Collection entries
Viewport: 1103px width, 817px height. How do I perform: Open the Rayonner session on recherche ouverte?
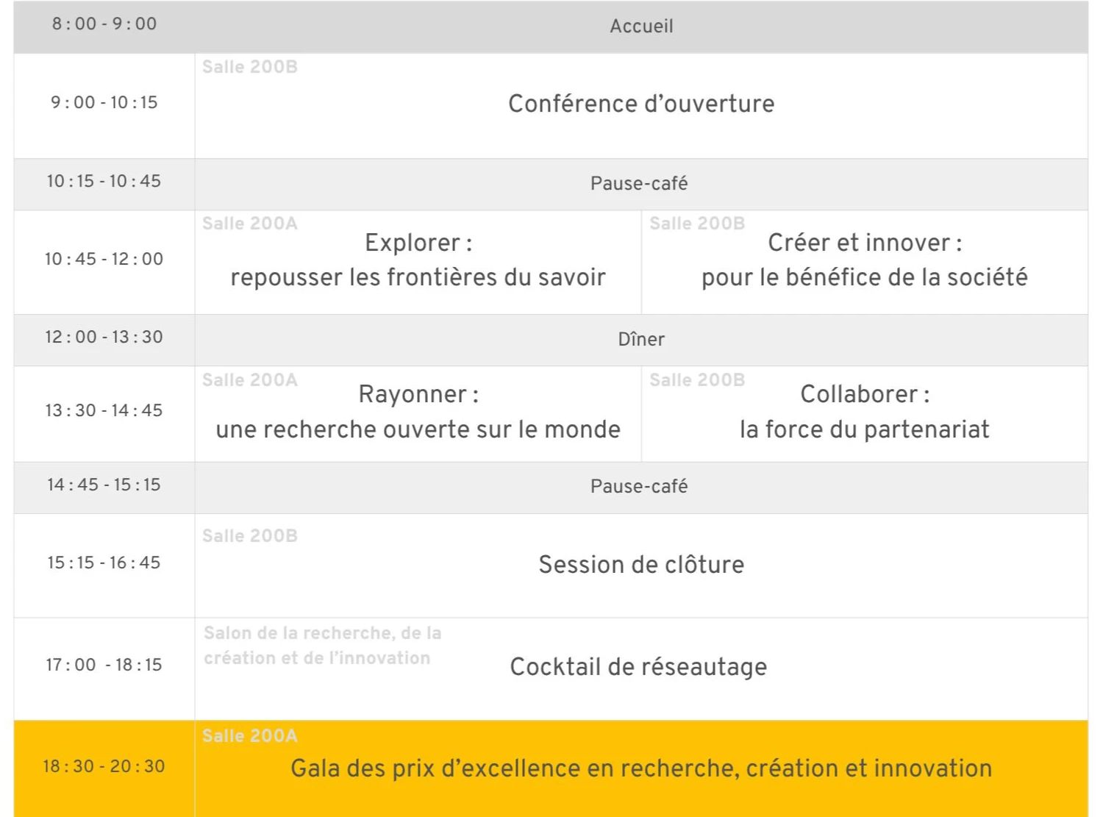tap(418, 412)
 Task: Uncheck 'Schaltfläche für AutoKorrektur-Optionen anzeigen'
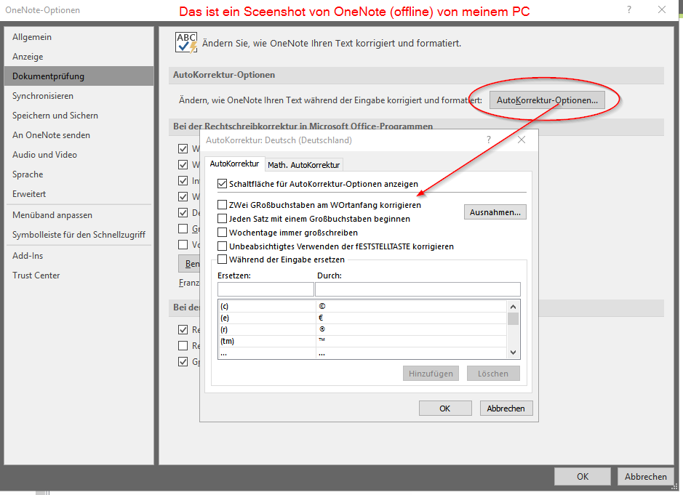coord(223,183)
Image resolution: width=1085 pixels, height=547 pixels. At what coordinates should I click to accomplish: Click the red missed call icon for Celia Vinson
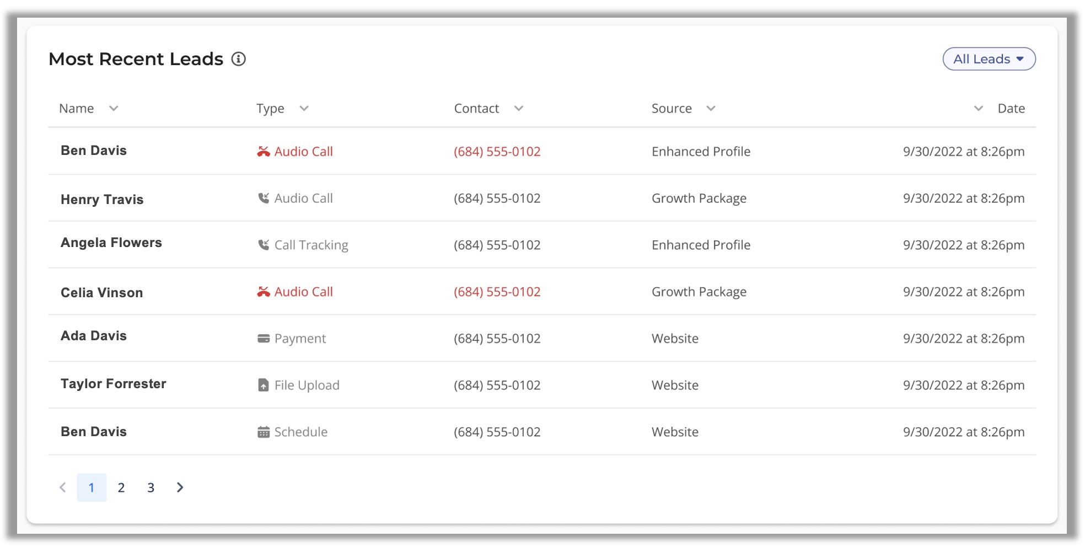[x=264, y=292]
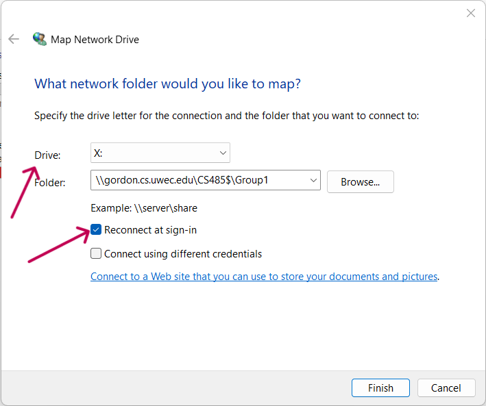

[Given instruction]: Please count how many lines in the entries above contain the word "width", and reply with only that number.

[The result]: 2